PSFフェーズの後半では、ソリューションをプロトタイプとして制作し、インタビュー内で提示して検証することで、「顧客課題に対するソリューションとして適切か」を確かめます。その前段となるパートでは、どうすれば「顧客の切なる課題」を解決できるか、その解決策を必要としているのはどんな人なのかを模索します。CPFフェーズでは、顧客の「悩み・困りごと・ニーズ」に集中して考えていたので、「顧客そのもの」を明確に定義できていません。PSFフェーズではそこから一歩引いて、顧客理解を深める必要があります。
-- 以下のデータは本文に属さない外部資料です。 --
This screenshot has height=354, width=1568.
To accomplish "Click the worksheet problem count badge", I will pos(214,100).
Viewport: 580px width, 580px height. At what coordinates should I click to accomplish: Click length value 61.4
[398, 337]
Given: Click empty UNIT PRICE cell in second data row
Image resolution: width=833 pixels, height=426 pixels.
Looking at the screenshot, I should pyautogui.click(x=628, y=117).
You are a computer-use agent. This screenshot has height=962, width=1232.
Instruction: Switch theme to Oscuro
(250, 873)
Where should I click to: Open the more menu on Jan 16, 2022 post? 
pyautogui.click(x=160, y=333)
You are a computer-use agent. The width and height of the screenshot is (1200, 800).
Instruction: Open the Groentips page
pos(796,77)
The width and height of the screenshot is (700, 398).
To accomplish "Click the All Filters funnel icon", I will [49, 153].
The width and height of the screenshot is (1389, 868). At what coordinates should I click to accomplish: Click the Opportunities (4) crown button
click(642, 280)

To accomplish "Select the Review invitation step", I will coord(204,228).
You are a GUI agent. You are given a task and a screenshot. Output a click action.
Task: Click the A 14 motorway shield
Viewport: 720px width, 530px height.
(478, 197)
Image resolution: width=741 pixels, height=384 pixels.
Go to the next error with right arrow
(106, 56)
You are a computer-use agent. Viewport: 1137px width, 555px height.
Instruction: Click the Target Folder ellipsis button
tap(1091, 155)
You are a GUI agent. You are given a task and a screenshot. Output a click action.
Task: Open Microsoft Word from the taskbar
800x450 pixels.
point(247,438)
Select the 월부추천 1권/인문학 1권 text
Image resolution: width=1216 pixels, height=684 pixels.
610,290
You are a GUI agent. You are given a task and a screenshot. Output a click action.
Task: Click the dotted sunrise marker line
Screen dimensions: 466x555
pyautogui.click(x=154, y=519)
その悩みを持つ人はどんな人なのか、どういう状況下で悩みを感じるか、どうすればその悩みを解決できるか、悩みを解決するとどんな状況になるのか、など、その人の人物像とあわせて、体験する事象やその際の思考、行動、感情を考え、顧客を俯瞰的に捉えることが大切です。
プロダクトリサーチでは、それぞれのフェーズで重要なこと(焦点)が異なります。適切に焦点を捉えるために、レンズを開いたり、絞ったりしながら、捉えたいところにピントをあわせていくような気持ちで進めましょう。
CPFの終わりは、顧客の切なる課題が明らかになった状態
ここからは、具体的なプロセスを見ていきましょう。CPFフェーズで仮説検証インタビューが終わった段階では、「顧客の切なる課題」が定義されています。これは、インタビュー前にチームでディスカッションして決めた顧客課題とは異なることが大半です。
先の「グループ旅行幹事の課題」でいえば、事前ディスカッションでは、「4.集合時間に遅れた人、はぐれた人と次にどこで合流するかを考えておくのが大変」といった当日のオペレーションの悩みが深刻なのではないかと考えました。ところが、実際にグループ旅行の幹事にインタビューをすると、「一緒に行く人が、旅行を楽しめているかが常に気になる」という声が強かったのです。つまり、旅行当日の遅刻などはよくあることで、幹事の心配ごとはその先の「みんなが楽しめているか」「楽しい場を提供できているか」に達していたのです。グループ旅行の中でも、特に「社員旅行」の幹事経験者で、その意見が強く出ていたので、ここでは顧客課題を「(社員旅行など)参加意欲が異なる人がいる旅行で、皆が楽しめているか分からない状態を解決したい」と設定しました。